### ЗАДАНИЯ
1. Определите, согласуются ли с отрывком о столкновении цивилизаций утверждения (a), (b) и (c). Для каждого ответьте «да» или «нет» и приведите точную цитату из отрывка, которая решает дело: (a) мусульмане составляют около половины населения земного шара; (b) в 1990-е годы напряженность тоже выплескивалась в насильственные действия; (c) такая модель конфликта справедлива и для отношений между группами других цивилизаций.
2. Изложите содержание отрывка о столкновении цивилизаций в двух предложениях.
3. Продолжите отрывок о столкновении цивилизаций, начав сразу после его последнего предложения.

### ТЕКСТ ДОКУМЕНТА
——
Столкновение цивилизаций - Хантингтон Самюэль
Ознакомительная версия. Доступно 25 страниц из 125
Во всех этих районах отношения между мусульманами и народами иных цивилизаций — католической, протестантской, православной, индуистской, китайской, буддистской, еврейской — носили, как правило, антагонистический [c.415] характер; в прошлом в большинстве случаев напряженность в какой-то момент выплескивалась в насильственные действия, и 1990-е годы также не стали исключением. На какой бы участок периметра ислама ни взглянуть, мусульмане никак не могут мирно ужиться со своими соседями. Естественно, возникает вопрос — будет ли в равной мере справедлива подобная модель конфликта конца двадцатого века между мусульманскими и не-мусульманскими группами, если ее перенести на отношения между группами, принадлежащими к другим цивилизациям? На самом деле это не так. Мусульмане составляют около одной пятой от всего населения земного шара, но в 1990-х годах они участвовали в намного большем числе межгрупповых актов насилия, чем люди из любой другой цивилизации. Свидетельств тому — множество.
——
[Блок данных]
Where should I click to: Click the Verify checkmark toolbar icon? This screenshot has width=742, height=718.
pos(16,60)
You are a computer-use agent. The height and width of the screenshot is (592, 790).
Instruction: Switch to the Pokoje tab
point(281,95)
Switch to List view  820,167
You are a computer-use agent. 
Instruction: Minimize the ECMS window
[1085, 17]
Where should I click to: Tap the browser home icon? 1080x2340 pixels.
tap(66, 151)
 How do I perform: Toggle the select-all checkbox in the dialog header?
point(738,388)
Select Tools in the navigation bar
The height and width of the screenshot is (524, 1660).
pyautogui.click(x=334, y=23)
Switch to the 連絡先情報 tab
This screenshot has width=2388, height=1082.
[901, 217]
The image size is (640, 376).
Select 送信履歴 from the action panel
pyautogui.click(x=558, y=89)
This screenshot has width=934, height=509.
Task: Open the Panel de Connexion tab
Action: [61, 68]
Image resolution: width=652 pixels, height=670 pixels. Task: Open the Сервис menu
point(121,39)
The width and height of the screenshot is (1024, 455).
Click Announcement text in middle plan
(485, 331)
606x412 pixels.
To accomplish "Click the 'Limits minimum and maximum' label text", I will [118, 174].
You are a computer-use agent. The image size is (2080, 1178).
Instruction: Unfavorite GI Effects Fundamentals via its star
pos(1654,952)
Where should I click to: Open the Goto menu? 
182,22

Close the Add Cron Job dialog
——
### ОТВЕТЫ К ЗАДАНИЯМ
1.
(a) Нет: «Мусульмане составляют около одной пятой от всего населения земного шара».
(b) Да: «и 1990-е годы также не стали исключением».
(c) Нет: «На самом деле это не так».

2. Отношения мусульман с народами других цивилизаций по всему периметру ислама, как правило, были антагонистическими и в прошлом, и в 1990-е годы доходили до насилия. Для групп других цивилизаций такая модель неверна: мусульмане составляют около пятой части населения земного шара, но в 1990-х годах участвовали в намного большем числе межгрупповых актов насилия, чем люди любой другой цивилизации.

3.
1. Мусульмане были участниками двадцати шести из пятидесяти этнополитических конфликтов 1993-1994 годов, проанализированных Тэдом Робертом Гурром (Таблица 10.1). Двадцать из этих конфликтов происходили между группами из различных цивилизаций, пятнадцать из них между мусульманами и не-мусульманами. Короче говоря, имело место втрое больше межцивилизационных конфликтов с участием мусульман, чем конфликтов между всеми не-мусульманскими цивилизациями. Конфликты внутри ислама также были более многочисленны, чем внутри любой другой цивилизации, включая племенные конфликты в Африке. В противоположность исламу, Запад был вовлечен всего лишь в два внутрицивилизационных и в два межцивилизационных конфликта. Для конфликтов с участием мусульман также характерны многочисленные жертвы. Из шести войн, в которых, по оценкам Гурра, погибло 200 000 или больше человек, три (Судан, Босния, Восточный Тимор) происходили между мусульманами и не-мусульманами, два (Сомали, Ирак-курды) между мусульманами и только в одном (Ангола) участвовали исключительно немусульмане. [c.416]
2. Газета NewYorkTimes привела список из сорока восьми районов, в которых в 1993 году происходило примерно пятьдесят девять этнических конфликтов. В половине из названных мест мусульмане сталкивались с другими мусульманами или с не-мусульманами. В тридцати одном случае из пятидесяти девяти конфликты происходили между группами из различных цивилизаций, и, согласуясь с данными Гурра, две трети (двадцать один) из этих межцивилизационных конфликтов разворачивались между мусульманами и остальными (Таблица 10.2).
3. В исследовании Рут Леджер Сивард показано, что в 1992 году шло двадцать девять войн (таковыми, по определению, считались конфликты, приводившие к гибели 1000 или более человек в год). Девять из двенадцати межцивилизационных конфликтов были между мусульманами и не-мусульманами, и снова мусульмане принимали участие в большем числе войн, чем люди из какой бы то ни было другой цивилизации .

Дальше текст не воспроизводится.